Origin: Paradise, Utah
Improvement status: Cultivated material
Seeds per packet: ~25
Germination tested 12/2019:
Life cycle: Annual
Lupines are most widely known as beautiful flowers that come in an array of shades. But in some parts of the world — most notably the Mediterranean region — they are commonly grown as a food crop. The name "lupini" is the Italian plural for the word, but it has become the common name for the food in English too (because they're usually only available to American consumers in the Italian section of our grocery stores, boiled and brined, in a jar next to some olives). Lupinis are also turned into a crunchy snack which can be found on bars in many mainly Spanish-speaking places, where you might expect pretzels or peanuts (incidentally, many people allergic to peanuts are also allergic to lupinis). Lupinis can be ground into a tasty flour that adds protein to baked goods of all types. The seeds need to be soaked and/or boiled in order to remove toxic alkaloids, but breeding has reduced these toxins in many of the edible lupine species, and those who love this plant think the time it takes to leach them is well worth it.
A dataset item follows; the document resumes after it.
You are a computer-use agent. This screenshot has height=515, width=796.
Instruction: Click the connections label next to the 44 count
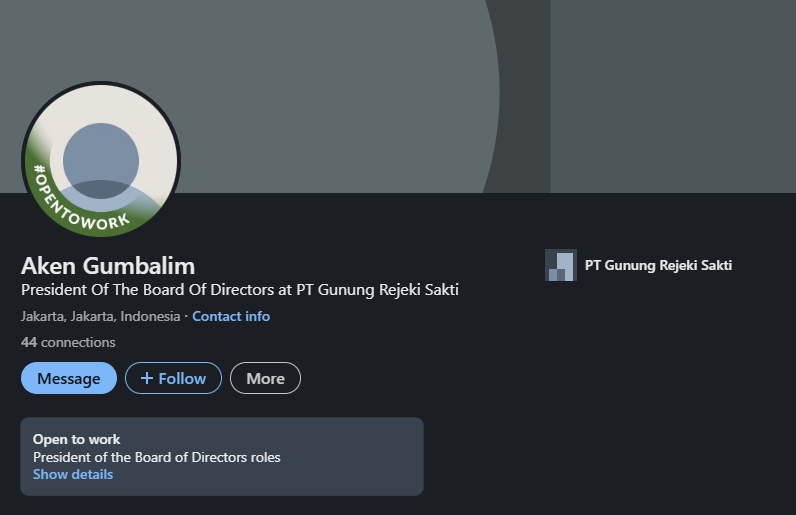tap(78, 342)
We're not certain which species these "lupini" beans are, but they are most likely Lupinus albus, the most commonly consumed species (others are L. angustifolius, L. hirsutus, and L. mutabilis). Joseph Lofthouse, our source for these seeds, has been growing and eating them in Paradise, Utah, for years. He soaks them in water for a week (changing the water every couple days) to leach out the bitter toxins.
GROWING TIPS: Plant in very early spring. About 6" apart. Upright plants about 30" tall.